A more concrete todo list of tasks for this would look something like this:
- [ ] Remove all tests that hit live signet endpoints
- [ ] Make use of a persisted wallet that has some balance to test some of the transaction building APIs
- [ ] Build + test only for some of the architectures we support in each language
- [ ] Build (but not run) some examples pulled from the live tests (requires adapting our actions)
- [ ] Add an action that can build and run those examples as a manual trigger using
workflow_dispatch - [ ] Rethink/Remove print statements (see the closed #759)
Further:
- [ ] Look into adding a Regtest setup to bring back some "live" tests but on Regtest
Wondering what the deciding factor for which architecture to run on will be. Maybe most common ?

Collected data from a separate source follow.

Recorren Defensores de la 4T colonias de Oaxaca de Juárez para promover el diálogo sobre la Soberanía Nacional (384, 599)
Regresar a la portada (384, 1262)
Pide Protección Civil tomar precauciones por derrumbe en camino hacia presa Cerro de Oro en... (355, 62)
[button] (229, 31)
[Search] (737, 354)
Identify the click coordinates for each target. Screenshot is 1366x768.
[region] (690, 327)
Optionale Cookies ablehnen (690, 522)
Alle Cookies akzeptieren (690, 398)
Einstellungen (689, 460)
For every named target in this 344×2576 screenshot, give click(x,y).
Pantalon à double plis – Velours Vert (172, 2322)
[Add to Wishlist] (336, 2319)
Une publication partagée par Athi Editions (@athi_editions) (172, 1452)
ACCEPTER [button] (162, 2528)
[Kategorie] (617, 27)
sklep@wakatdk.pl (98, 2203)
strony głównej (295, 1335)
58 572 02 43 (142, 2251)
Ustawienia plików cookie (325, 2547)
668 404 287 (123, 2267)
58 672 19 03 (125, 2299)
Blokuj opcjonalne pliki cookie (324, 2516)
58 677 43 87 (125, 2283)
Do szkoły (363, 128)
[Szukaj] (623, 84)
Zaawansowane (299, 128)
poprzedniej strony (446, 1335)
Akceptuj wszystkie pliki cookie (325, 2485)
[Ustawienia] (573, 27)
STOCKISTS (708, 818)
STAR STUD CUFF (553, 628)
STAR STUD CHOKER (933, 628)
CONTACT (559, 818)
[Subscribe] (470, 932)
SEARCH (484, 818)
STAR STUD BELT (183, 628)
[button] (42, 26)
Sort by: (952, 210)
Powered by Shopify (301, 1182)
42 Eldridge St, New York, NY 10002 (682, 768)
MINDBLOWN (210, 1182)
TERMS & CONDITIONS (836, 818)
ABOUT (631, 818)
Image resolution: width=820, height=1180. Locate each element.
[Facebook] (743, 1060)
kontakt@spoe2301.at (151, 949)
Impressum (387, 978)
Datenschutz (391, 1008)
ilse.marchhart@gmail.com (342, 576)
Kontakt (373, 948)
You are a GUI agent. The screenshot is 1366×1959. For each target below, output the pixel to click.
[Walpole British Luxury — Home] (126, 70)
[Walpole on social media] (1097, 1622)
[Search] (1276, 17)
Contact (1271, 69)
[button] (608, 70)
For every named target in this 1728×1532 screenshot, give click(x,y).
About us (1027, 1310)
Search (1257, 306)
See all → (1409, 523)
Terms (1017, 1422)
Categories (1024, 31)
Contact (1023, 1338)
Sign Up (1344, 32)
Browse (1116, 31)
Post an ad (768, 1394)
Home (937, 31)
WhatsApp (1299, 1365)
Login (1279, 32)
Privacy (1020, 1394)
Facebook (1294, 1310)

- A lot of our current tests are better thought of as examples. We should consider compiling those but not actually running them. This would catch API breaks and whatnot without having the flakiness of the live tests, while also leaving full live examples devs can run locally if they need to, or use as starting points for building on the API.
I think we can do this by adding @ignore (at least for kotlin) annotations to the current live tests other languages should have their own version of this. This will allow the tests to be built but not run. This will be helpful and less disruptive especially if we are planning to bring the tests back after we have a robust regtest setup. Next, we make code build for one or a few a architectures.
I could do this in a series of PRs if we agree with my comment.
CC: @rustaceanrob @reez
Edit
I just noticed live-tests.yaml. That will have to stop what its currently doing. Or make it run only when we specify.
Sounds good to me as a first step!
I also think in general that the "live tests" don't all need to be ported/transformed into examples (too redundant), and so it makes more sense to rather start fresh on the examples side. We also don't need to duplicate the work/examples that are in the bookofbdk (examples here), so it's a tricky balance.
One small issue I have with the approach however is that it would be good to at least keep the option to run some live tests, so we can at least run them locally or trigger them on command in GitHub, just for sanity checks. With the @ignore, we might not be able to run them at all? Let me know if there is a way to do this cleanly.
Sounds good to me as a first step!
I also think in general that the "live tests" don't all need to be ported/transformed into examples (too redundant), and so it makes more sense to rather start fresh on the examples side. We also don't need to duplicate the work/examples that are in the bookofbdk (examples here), so it's a tricky balance.
Alright, sounds good. Each language folder should have their own example folder then rather than global example folder with language subfolders. Will help for pipeline actions.
One small issue I have with the approach however is that it would be good to at least keep the option to run some live tests, so we can at least run them locally or trigger them on command in GitHub, just for sanity checks. With the
@ignore, we might not be able to run them at all? Let me know if there is a way to do this cleanly.
I agree. Giving the context @ignore is not the best. Looking more closely at the pipeline, live-tests only runs once a week and by manual execution. Live tests have been excluded from the test commands in tests workflow files for the various languages. At the moment we really only run live test once a week (of which we can decide if that too frequent or we do not want it to run at all). Which makes me wonder why we don't just leave the tests as is. Sorry if I am making this longer than it should be, just want to be sure I am not missing the plot.
Wondering what the deciding factor for which architecture to run on will be. Maybe most common ?
On this we have 4 different platforms we build python on. Each of those 4 build 5 different python versions. Making 20 builds in total. Thankfully, @rustaceanrob has done a PR to remove 2 versions which should bring the number down to 12. I am thinking maybe we could run 1 distinct version on one architecture instead of all on all architecture.